Dean John William Burgon (1813–1888) held prestigious positions at Oxford University and served as Dean of Chichester during the final years of his life.[1] He was a first-rank scholar whose expertise in Greek was particularly applied to patristic quotations of the New Testament.[2] He conducted extensive manuscript inspection and collation work, especially among cursive manuscripts in France and Italy.[3]

Burgon’s central scholarly conviction shaped his entire textual project: he believed that “every word of the Scriptures was dictated by the inspiration of the Holy Spirit” and that divine providence would necessarily guard the text from corruption, meaning “the text which has been used by the church for centuries must be accepted as at least substantially correct.”[3] He devoted his energies to opposing Westcott and Hort’s efforts to discredit the traditional (Byzantine) text of the New Testament.[1] He argued that variant readings must be evaluated through objective verifiability criteria, with the genuine reading bearing certain “notes of truth.”[1]

However, Burgon’s methodology contained significant weaknesses. Even his supporters acknowledged that he was prone to excessive dogmatism, and many of his arguments possessed an emotional rather than purely scholarly character.[2] Most problematically, Burgon’s reasoning about ancient manuscripts was circular: he concluded that the oldest manuscripts were “depraved” and survived precisely because they were so defective that churches abandoned them, while better manuscripts simply perished through use.[3] This inverted the normal logic of textual criticism—treating manuscript age as evidence of corruption rather than authenticity. His heavy criticism of reliance on Codex B and Aleph will receive serious consideration only when contemporary scholarship more incisively evaluates Westcott and Hort’s actual principles.[2]
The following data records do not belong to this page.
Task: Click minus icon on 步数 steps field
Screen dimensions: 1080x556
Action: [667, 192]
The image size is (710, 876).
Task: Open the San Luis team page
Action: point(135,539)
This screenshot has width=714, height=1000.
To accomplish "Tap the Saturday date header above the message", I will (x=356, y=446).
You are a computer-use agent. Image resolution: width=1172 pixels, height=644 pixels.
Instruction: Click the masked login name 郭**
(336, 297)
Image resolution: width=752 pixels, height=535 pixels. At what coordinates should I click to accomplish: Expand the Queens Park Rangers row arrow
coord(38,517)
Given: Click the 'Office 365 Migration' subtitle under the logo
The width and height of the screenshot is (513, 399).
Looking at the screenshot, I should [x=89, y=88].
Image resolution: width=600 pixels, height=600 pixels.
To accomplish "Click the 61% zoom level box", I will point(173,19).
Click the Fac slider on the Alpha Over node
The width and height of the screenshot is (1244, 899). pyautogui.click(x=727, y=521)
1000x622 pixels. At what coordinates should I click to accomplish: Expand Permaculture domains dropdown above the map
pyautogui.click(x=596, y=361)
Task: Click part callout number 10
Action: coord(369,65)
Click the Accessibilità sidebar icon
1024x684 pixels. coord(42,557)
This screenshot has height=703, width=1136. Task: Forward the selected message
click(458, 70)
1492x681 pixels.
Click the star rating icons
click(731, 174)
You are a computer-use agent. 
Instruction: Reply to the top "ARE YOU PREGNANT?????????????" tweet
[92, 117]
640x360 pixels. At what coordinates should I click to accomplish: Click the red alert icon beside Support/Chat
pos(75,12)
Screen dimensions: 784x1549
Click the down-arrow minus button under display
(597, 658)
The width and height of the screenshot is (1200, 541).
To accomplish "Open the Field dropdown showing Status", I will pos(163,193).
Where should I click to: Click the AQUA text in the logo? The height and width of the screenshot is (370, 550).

[1] Alan Cairns, in Dictionary of Theological Terms (Belfast; Greenville, SC: Ambassador Emerald International, 2002), 71–72.
[2] William Sailer et al., Religious and Theological Abstracts (Myerstown, PA: Religious and Theological Abstracts, 2012). [See here, here, here.]
[3] Marvin R. Vincent, A History of the Textual Criticism of the New Testament (New York; London: The Macmillan Company; Macmillan & Co., 1899), 142–143.